» **EXERCISE PROMPT**:
Please restate the data word for word, leaving out no line.

┌──

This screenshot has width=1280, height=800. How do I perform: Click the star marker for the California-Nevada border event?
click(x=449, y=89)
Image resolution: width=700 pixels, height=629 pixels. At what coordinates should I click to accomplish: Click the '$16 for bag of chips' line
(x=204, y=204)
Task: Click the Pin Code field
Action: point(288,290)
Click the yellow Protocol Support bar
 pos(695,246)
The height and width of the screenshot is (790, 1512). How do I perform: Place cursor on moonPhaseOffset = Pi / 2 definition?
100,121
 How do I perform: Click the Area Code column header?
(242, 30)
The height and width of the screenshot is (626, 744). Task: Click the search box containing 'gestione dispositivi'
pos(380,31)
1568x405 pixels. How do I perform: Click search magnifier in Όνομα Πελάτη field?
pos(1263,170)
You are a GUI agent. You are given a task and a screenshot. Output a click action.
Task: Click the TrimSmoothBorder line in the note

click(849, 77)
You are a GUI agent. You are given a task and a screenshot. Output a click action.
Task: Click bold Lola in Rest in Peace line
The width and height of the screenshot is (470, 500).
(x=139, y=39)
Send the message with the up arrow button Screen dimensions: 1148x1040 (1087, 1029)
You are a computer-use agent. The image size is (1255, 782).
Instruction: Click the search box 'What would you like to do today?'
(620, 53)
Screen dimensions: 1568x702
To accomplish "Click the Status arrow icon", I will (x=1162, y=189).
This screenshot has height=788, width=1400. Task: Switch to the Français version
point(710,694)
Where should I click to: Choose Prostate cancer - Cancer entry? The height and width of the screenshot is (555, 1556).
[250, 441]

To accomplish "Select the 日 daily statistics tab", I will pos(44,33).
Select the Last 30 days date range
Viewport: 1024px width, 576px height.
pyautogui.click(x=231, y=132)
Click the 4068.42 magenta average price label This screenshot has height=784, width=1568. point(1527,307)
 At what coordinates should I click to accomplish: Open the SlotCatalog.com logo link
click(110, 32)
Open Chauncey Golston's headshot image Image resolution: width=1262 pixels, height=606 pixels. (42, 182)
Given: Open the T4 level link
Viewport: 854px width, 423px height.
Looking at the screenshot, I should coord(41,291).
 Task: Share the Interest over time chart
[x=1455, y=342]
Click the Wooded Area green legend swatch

└──

» **SOLUTION FOR THIS PROBLEM**:
This screenshot has width=1280, height=800. How do I perform: Click the star marker for the California-Nevada border event?
click(x=449, y=89)
Image resolution: width=700 pixels, height=629 pixels. At what coordinates should I click to accomplish: Click the '$16 for bag of chips' line
(x=204, y=204)
Task: Click the Pin Code field
Action: point(288,290)
Click the yellow Protocol Support bar
 pos(695,246)
The height and width of the screenshot is (790, 1512). How do I perform: Place cursor on moonPhaseOffset = Pi / 2 definition?
100,121
 How do I perform: Click the Area Code column header?
(242, 30)
The height and width of the screenshot is (626, 744). Task: Click the search box containing 'gestione dispositivi'
pos(380,31)
1568x405 pixels. How do I perform: Click search magnifier in Όνομα Πελάτη field?
pos(1263,170)
You are a GUI agent. You are given a task and a screenshot. Output a click action.
Task: Click the TrimSmoothBorder line in the note

click(849, 77)
You are a GUI agent. You are given a task and a screenshot. Output a click action.
Task: Click bold Lola in Rest in Peace line
The width and height of the screenshot is (470, 500).
(x=139, y=39)
Send the message with the up arrow button Screen dimensions: 1148x1040 (1087, 1029)
You are a computer-use agent. The image size is (1255, 782).
Instruction: Click the search box 'What would you like to do today?'
(620, 53)
Screen dimensions: 1568x702
To accomplish "Click the Status arrow icon", I will (x=1162, y=189).
This screenshot has height=788, width=1400. Task: Switch to the Français version
point(710,694)
Where should I click to: Choose Prostate cancer - Cancer entry? The height and width of the screenshot is (555, 1556).
[250, 441]

To accomplish "Select the 日 daily statistics tab", I will pos(44,33).
Select the Last 30 days date range
Viewport: 1024px width, 576px height.
pyautogui.click(x=231, y=132)
Click the 4068.42 magenta average price label This screenshot has height=784, width=1568. point(1527,307)
 At what coordinates should I click to accomplish: Open the SlotCatalog.com logo link
click(110, 32)
Open Chauncey Golston's headshot image Image resolution: width=1262 pixels, height=606 pixels. (42, 182)
Given: Open the T4 level link
Viewport: 854px width, 423px height.
Looking at the screenshot, I should coord(41,291).
 Task: Share the Interest over time chart
[x=1455, y=342]
Click the Wooded Area green legend swatch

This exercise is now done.